Has the Full Court Artificially Rejected AI Inventorship?
In Commissioner of Patents v Thaler 2022 FCAFC 62 a full bench of the Full Court allowed the Commissioner’s appeal and held that an artificial intelligence system or machine cannot be named as an inventor for a patent.
Dr Thaler created an artificial intelligence system which he called DABUS, being the acronym of ‘Device for Autonomous Bootstrapping of Unified Sentience’. DABUS is capable of autonomously creating product designs. Dr Thaler filed a couple of PCT International phase applications from two such product designs naming himself as the applicant and DABUS as the inventor. Various PCT national phase entries and a European regional phase entry were made from those International phase applications. In each of those jurisdictions so far only the South African patent office has allowed DABUS to remain as the inventor. However, that was on account of South African patent applications not being subject to substantive examination. Since the inventor named in the South African national phase entry matched the inventor named in the PCT International phase application no formality objection arose. All the other patent offices that have examined the applications raised objections that DABUS does not qualify as an inventor on account of not being a natural person. With the exception of the Australian Federal Court’s decision all other patent office tribunal and Court appeals from those examination objections have been rejected.
In the Australian Federal Court decision Justice Beach found there was nothing in the Patents Act 1990 which excluded a non-human artificial device or system from being an inventor. It was further found that as the word “inventor” is not defined in the Act or Regulations it has its ordinary meaning. The primary Judge found the word “inventor” to be an instance of an agent noun, being a verb having the suffix “or” or “er”, thereby indicating that the noun (inventor) describes the agent that does the act (invent). The primary Judge then gave the following examples of other agent nouns where the agent can be a human or a device or system: “computer”, “controller”, “regulator”, “distributor”, “collector”, “lawnmower” and “dishwasher”. In accordance with being an agent noun the word “inventor” can validly be used to describe an artificial intelligence system that invents. The primary Judge went on to consider it apt that the concept ” inventor” should be construed in a flexible and evolutionary way, like has occurred with the concept of “manner of manufacture”. It was also considered that such an interpretation is consistent with the Act’s object of promoting economic wellbeing through technological innovation. Consequently, the primary Judge held that the Deputy Commissioner erred in concluding that the name provided did not comply with the requirements of regulation 3.2C(2)(aa) because it was a legal impossibility for an artificial intelligence machine to be the inventor of an invention.

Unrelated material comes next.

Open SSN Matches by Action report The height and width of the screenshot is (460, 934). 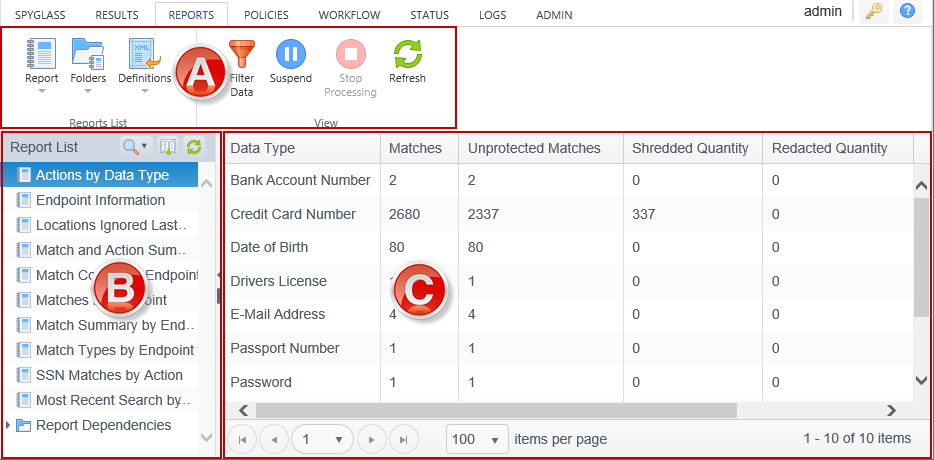click(x=109, y=375)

The Full Court considered the section 15 entitlement provision to be central to the issue of who or what can qualify as an inventor. Section 15(1) states:
15 Who may be granted a patent?
(1) Subject to this Act, a patent for an invention may only be granted to a person who:
(a) is the inventor; or
(b) would, on the grant of a patent for the invention, be entitled to have the patent assigned to the person; or
(c) derives title to the invention from the inventor or a person mentioned in paragraph (b); or
(d) is the legal representative of a deceased person mentioned in paragraph (a), (b) or (c).
After giving a historical overview of the role of the inventor in entitlement the Full Court noted that the Explanatory Memorandum to the Patents Bill 1989 stated the effect of section 15 as follows:
Broadly, a patent may be granted only to the inventor of the invention concerned or to a person deriving rights from the inventor.

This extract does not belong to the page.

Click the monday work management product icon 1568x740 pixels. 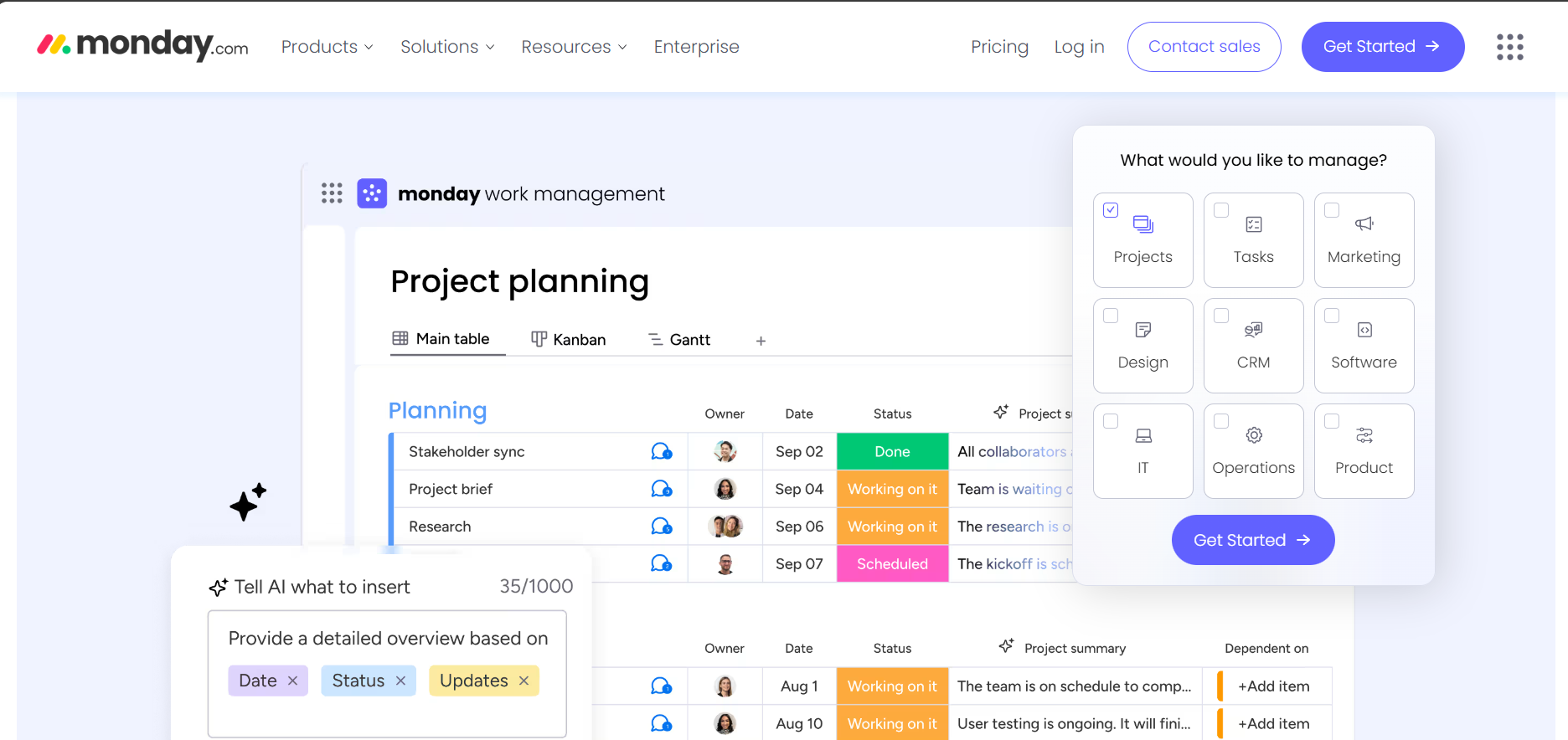372,193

Whereas the primary Judge considered 15(1)(a)-(d) to be alternatives, the Full Court considered that 15(1)(b)-(d) need to be understood as involving parties having a legal relationship to the person mentioned in 15(1)(a). Thaler claims entitlement from DABUS’s invention via section 15(1)(c). However, the Full Court considered that the word “inventor” in section 15(1)(c) only refers to the inventor mentioned in section 15(1)(a), thereby precluding DABUS from being the inventor mentioned in section 15(1)(c). The Full Court found its construction created no inconsistencies with other provisions in the Act that use the term “inventor” or any other provisions. The Full Court found corroboration for its construction in the High Court’s decision in D’Arcy v Myriad Genetics Inc [2015] HCA 35, which at [6] stated:
As appears from s 6 of the Statute of Monopolies, an invention is something which involves “making”. It must reside in something. It may be a product. It may be a process. It may be an outcome which can be characterised, in the language of NRDC, as an “artificially created state of affairs”. Whatever it is, it must be something brought about by human action.
As noted therein that references the High Court’s pronouncement in National Resource Development Corporation v Commissioner of Patents [1959] HCA 67 that a manner of new manufacture bring about an artificially created state of affairs. The Full Court considered that in both cases there was an assumption that human agency was required in the development of the invention in suit. Yet that corroboration seems weak or begs the question. As DABUS has shown, making an invention does not require human action for the thing made to be an artificially created state of affairs. By appealing to coherence with the historical understanding of the word "inventor" the Full Court somewhat begs the question and does not adequately respond to the trial Judge's contentions that ”inventor” is an agent noun that should be construed in a flexible and evolutionary way.